Invalid new-expression of abstract class type 'A'

Question

Why does this small example:

class A {
public:
    virtual void run() = 0;
};

class B : public A {
public:
    void run() override {
        std::cout << "Running...\n";
    }
};

int main() {
    std::unique_ptr<A> a = std::make_unique<A>(new B());
}

Gives me this error message:

error: invalid new-expression of abstract class type 'A'
     { return unique_ptr<_Tp>(new _Tp(std::forward<_Args>(__args)...)); }
because the following virtual functions are pure within 'A':
 class A {
'virtual void A::run()'
     virtual void run() = 0;

Is this because a unique_ptr cannot take an abstract class as argument?

Answer 1

Why does this small example: ... Gives me this error message: invalid new-expression of abstract

Is this because a unique_ptr cannot take an abstract class as argument?

No, it isn't. std::unique_ptr can take an abstract class as an argument.

It is because you're attempting to create an instance of A. This is not possible because A is abstract.

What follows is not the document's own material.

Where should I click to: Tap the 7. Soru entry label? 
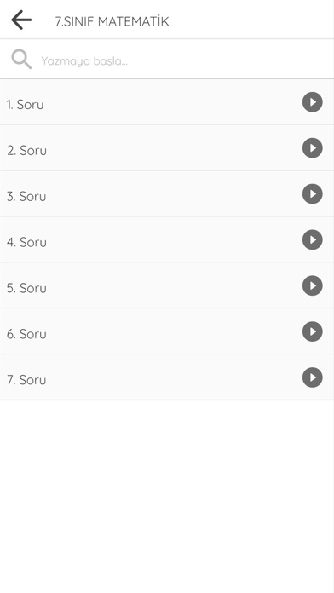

You may have intended instead to create an instance of B, and have the std::unique_ptr<A> take ownership of that pointer:

std::unique_ptr<A> a = std::make_unique<B>();

Note though however, that you mustn't let this pointer go out of scope, because upon destruction of a, the object would be deleted through a pointer to A, and since the pointed object is B, and destructor of A is not virtual, the behaviour would be undefined. Solution: declare A::~A virtual.